**Instruction**
Quote verbatim the passage of the inlining patch excerpt below, starting with "The parameter is" and going on through "factor, if supplied.".

**Source excerpt**
════════════════

The parameter is used during summary computation and so if we want
an additional parameter it could be accounted for at the same place this one is.

Richard.

>
> gcc/ChangeLog:
>
>         * common.opt: Add -finline-growth-bias= flag.
>         * ipa-inline.h (estimate_edge_growth): Adjust inline
>         growth by bias factor, if supplied.
> ---
>  gcc/common.opt   |  4 ++++
>  gcc/ipa-inline.h | 39 ++++++++++++++++++++++++++++++++++++++-
>  2 files changed, 42 insertions(+), 1 deletion(-)
>
> diff --git a/gcc/common.opt b/gcc/common.opt
> index c1605385712..4725df2c477 100644
> --- a/gcc/common.opt
> +++ b/gcc/common.opt
> @@ -1670,6 +1670,10 @@ finline-limit=
>  Common RejectNegative Joined UInteger
>  -finline-limit=<number>        Limit the size of inlined functions to <number>.
>
> +finline-growth-bias=
> +Common RejectNegative Joined Var(flag_inline_growth_bias) Init(0)
> +-finline-growth-bias=<number>  Adjust the growth estimate for inlined functions by <number>.
> +
>  finline-atomics
>  Common Report Var(flag_inline_atomics) Init(1) Optimization
>  Inline __atomic operations when a lock free instruction sequence is available.
> diff --git a/gcc/ipa-inline.h b/gcc/ipa-inline.h
> index 18c8e1eebd0..65e105b00a2 100644
> --- a/gcc/ipa-inline.h
> +++ b/gcc/ipa-inline.h
> @@ -84,7 +84,44 @@ estimate_edge_growth (struct cgraph_edge *edge)
>  {
>    ipa_call_summary *s = ipa_call_summaries->get (edge);
>    gcc_checking_assert (s->call_stmt_size || !edge->callee->analyzed);
> -  return (estimate_edge_size (edge) - s->call_stmt_size);
> +
> +  if (dump_file)
> +    {
> +      const char *caller_name
> +       = edge->caller->ultimate_alias_target ()->name ();
> +      const char *callee_name
> +       = edge->callee->ultimate_alias_target ()->name ();
> +
> +      fprintf (dump_file, "Estimate edge growth for %s -> %s\n",
> +              caller_name, callee_name);
> +      fprintf (dump_file, "\t estimate_edge_size = %d\n",
> +              estimate_edge_size (edge));
> +      fprintf (dump_file, "\t s (%p) ->call_stmt_size = %d\n",
> +              ((void *) s), s->call_stmt_size);
> +    }
> +
> +  int growth = (estimate_edge_size (edge) - s->call_stmt_size);
> +
> +  int sz = 0;
> +  if (flag_inline_growth_bias)
> +    sz = strtol(flag_inline_growth_bias, NULL, 0);
> +  if (sz != 0)
> +    {
> +      struct cgraph_node *caller = edge->caller;
> +      ipa_fn_summary *fs = ipa_fn_summaries->get (caller);
> +      if (dump_file)

════════════════

**Provided information**
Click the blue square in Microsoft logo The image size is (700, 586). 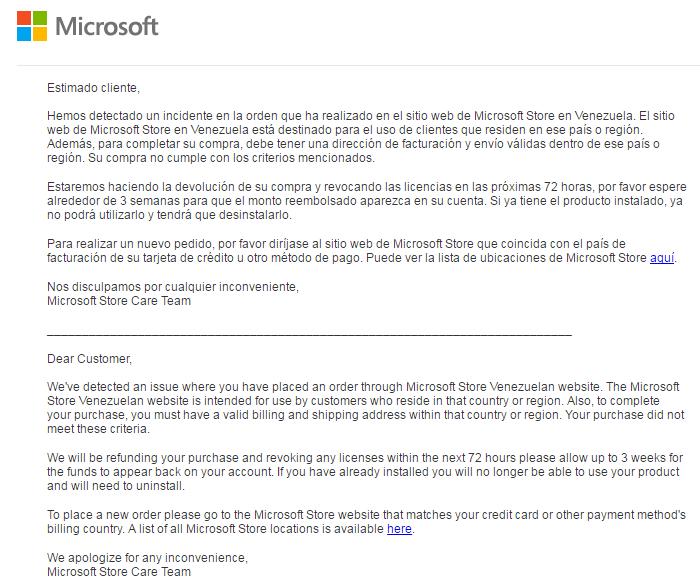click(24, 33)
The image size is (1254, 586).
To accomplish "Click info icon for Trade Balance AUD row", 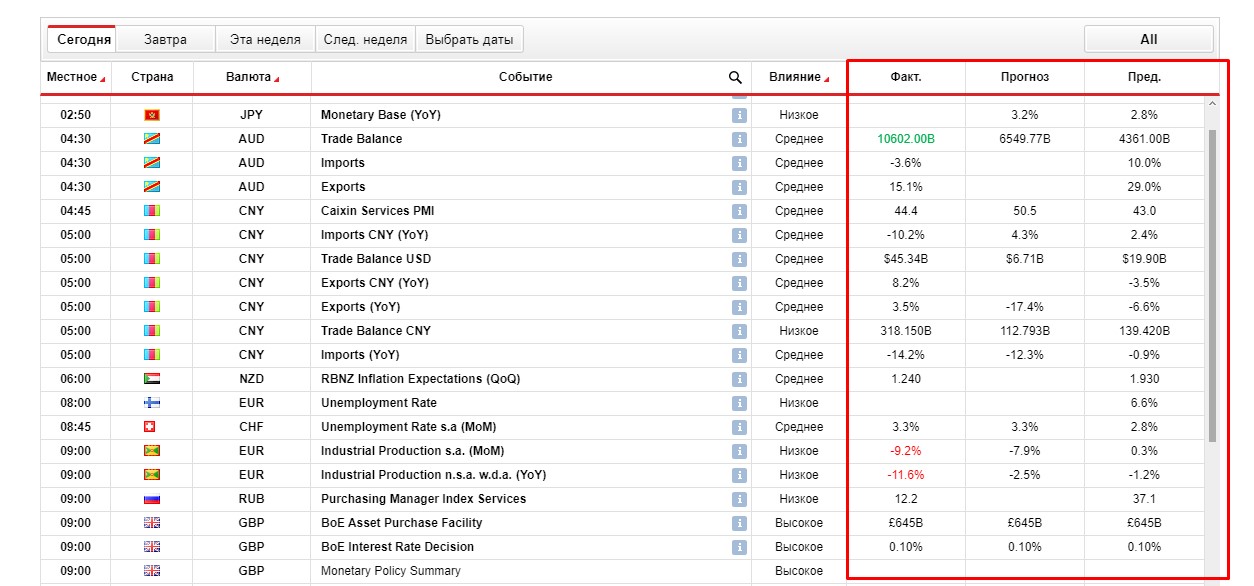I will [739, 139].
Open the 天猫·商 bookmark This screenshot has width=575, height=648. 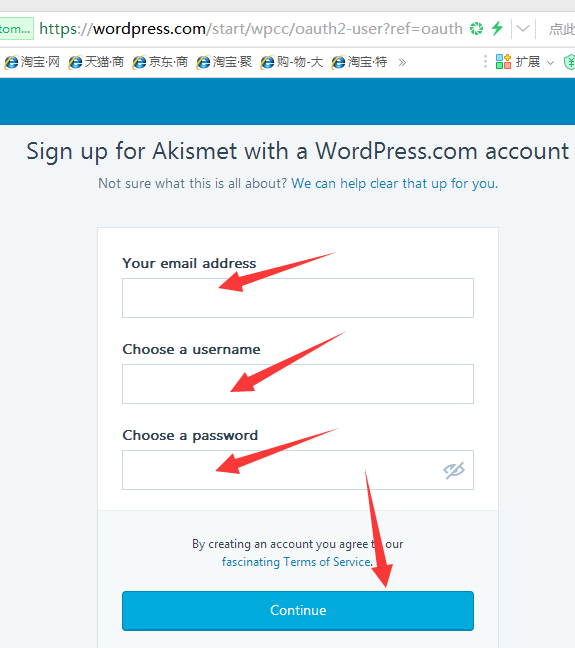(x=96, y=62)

════════════════

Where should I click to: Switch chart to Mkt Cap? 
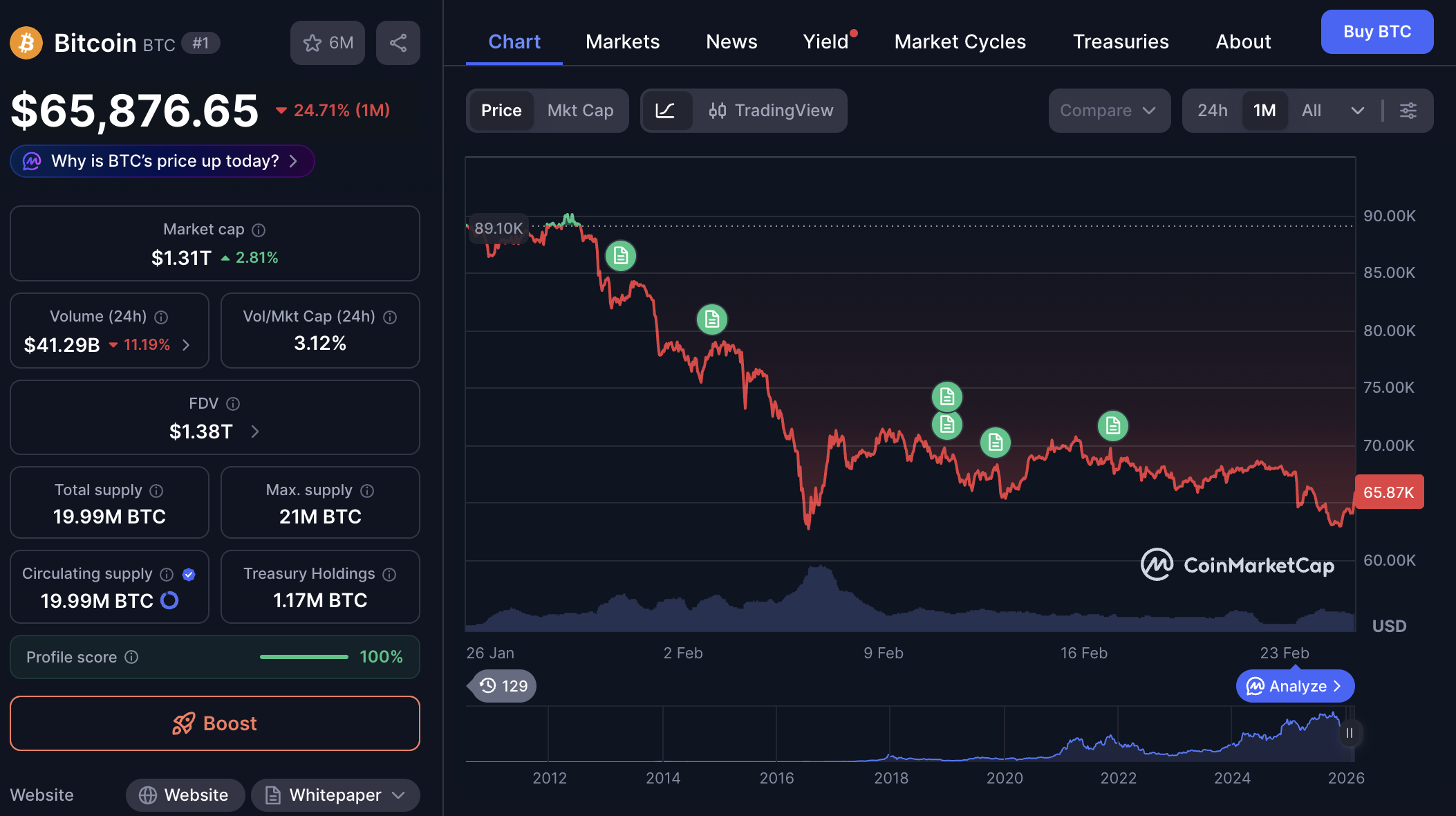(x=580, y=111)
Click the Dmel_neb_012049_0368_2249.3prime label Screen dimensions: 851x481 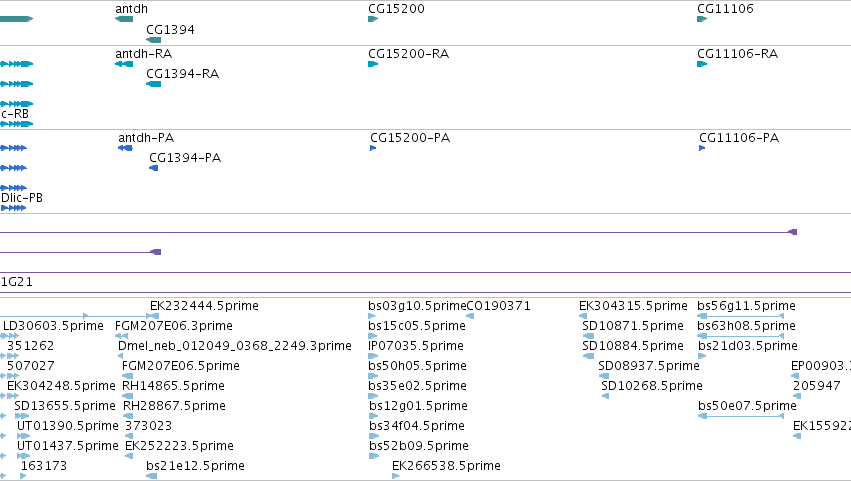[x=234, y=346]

════════════════

**Result of this task**
The parameter is used during summary computation and so if we want
an additional parameter it could be accounted for at the same place this one is.

Richard.

>
> gcc/ChangeLog:
>
>         * common.opt: Add -finline-growth-bias= flag.
>         * ipa-inline.h (estimate_edge_growth): Adjust inline
>         growth by bias factor, if supplied.